When it is negatively impacting your health

As mentioned above, if a job is beginning to affect your wellbeing negatively after some time, it might be good to start keeping an eye out for options elsewhere. Sticking with a toxic employer can dent your self-esteem and cause you to question your self-worth.

When your whistleblowing efforts are commended

If you end up burning bridges with your employers and word about your stunt gets around, it may reflect positively on you, especially if your employers are notorious for having a bad reputation. Certain employers may be impressed with your valiant efforts and integrity and will want to hire you based on your principles, however this will ultimately depend on how you tell the narrative and position yourself as a valuable candidate.

Not an excuse to go guns blazin’

Regardless of your decision to burn bridges or stay, Huffpost contributor and career expert Peter Harris believes cutting ties is not an excuse for employees to behave in an incessantly rude or crude manner. The goal of burning bridges with an employer is to send the message that something needs fixing, either a bad management, leader or toxic work environment, and it’s costing them manpower, time, money and investment. However this doesn’t mean you should go around badmouthing your employers, as doing so will only serve to put you in a bad spotlight and cause your next employers to have doubts about their hiring decisions. Professionalism and honesty are still at the centermost front of a job interview, and you want to impress your next group of employers by sharing how the ordeal has helped shape and grow you.

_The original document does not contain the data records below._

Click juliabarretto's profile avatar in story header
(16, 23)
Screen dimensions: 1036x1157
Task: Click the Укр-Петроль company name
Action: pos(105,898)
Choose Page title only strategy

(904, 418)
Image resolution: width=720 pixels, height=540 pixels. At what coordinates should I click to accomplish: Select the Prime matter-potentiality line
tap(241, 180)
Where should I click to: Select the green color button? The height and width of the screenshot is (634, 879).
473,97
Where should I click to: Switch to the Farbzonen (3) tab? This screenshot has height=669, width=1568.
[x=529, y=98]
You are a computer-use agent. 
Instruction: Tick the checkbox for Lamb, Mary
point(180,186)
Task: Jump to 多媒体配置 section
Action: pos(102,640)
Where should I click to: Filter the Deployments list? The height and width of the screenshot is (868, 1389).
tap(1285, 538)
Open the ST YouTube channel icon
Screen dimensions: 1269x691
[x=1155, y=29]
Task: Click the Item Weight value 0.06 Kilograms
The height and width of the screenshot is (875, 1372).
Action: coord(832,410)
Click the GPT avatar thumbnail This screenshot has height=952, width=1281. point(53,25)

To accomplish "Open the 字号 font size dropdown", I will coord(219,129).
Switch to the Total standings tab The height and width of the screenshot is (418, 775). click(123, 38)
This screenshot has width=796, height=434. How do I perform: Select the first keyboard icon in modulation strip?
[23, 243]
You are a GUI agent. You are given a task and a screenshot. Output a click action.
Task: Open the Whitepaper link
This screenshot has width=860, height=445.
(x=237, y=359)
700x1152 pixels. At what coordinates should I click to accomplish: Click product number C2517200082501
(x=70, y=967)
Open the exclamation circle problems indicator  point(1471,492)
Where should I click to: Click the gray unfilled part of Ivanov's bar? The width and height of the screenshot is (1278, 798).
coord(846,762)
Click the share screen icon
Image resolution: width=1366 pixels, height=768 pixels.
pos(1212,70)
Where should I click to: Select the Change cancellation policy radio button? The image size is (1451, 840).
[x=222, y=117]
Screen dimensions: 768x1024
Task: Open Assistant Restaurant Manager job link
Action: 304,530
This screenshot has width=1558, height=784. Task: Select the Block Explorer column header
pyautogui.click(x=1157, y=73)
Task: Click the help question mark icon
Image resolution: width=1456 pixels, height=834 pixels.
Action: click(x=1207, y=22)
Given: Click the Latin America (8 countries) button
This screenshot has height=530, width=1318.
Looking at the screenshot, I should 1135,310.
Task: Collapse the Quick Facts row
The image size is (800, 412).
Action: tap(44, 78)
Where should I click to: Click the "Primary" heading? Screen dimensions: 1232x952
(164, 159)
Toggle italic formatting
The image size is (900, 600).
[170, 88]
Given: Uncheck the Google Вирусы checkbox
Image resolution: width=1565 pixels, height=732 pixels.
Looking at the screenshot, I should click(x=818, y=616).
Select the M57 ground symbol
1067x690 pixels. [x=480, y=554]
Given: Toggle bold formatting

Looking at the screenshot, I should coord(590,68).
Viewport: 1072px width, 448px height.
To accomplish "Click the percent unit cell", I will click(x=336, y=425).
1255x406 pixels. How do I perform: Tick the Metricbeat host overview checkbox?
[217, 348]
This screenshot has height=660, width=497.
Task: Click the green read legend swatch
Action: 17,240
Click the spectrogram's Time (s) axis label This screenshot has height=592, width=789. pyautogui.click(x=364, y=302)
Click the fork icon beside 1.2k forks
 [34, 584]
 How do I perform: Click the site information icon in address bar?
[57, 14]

It goes without saying that burning bridges with your employers will devoid you of any future opportunities to work together, and it may even reflect badly on you if your paths were to cross again. We’re often reminded to play nice, leave on graceful terms and walk out with a smile. Yet the truth about most bridge-burning is most people knowingly commit them, and they don’t look back once the verdict has been made. Will news of your stunt travel? Absolutely. Is your future success dependent on one toxic job or employer alone? No. Unless you’ve had a trail of rather unpleasant behavior running behind you, it’s unlikely a sole employer alone will slander or tarnish your reputation to an irreparable degree. In Harris’ words,

“...there's no point in pretending a negative relationship is going to be important for you moving forward. You'll never use a manager you had a bad relationship with as a reference, and you'll never want to go back to that toxic work environment. That manager would be unlikely to help you anyway.”

Don’t burn the bridge in ways that scald your hand

We love the way Mark Swartz from Monster described the dichotomy of burning bridges and employers (the headline above). At the end of the day, your career choices and the fate of it are entirely yours to dictate. You may play the game if you wish, but be mindful of the rules. If you foresee yourself crawling back to them because you’re out of options, you will want to reconsider severing ties in the first place. It is possible to rebuild a burned bridge, but it takes tremendous effort to do so, a topic we’ll save for another time.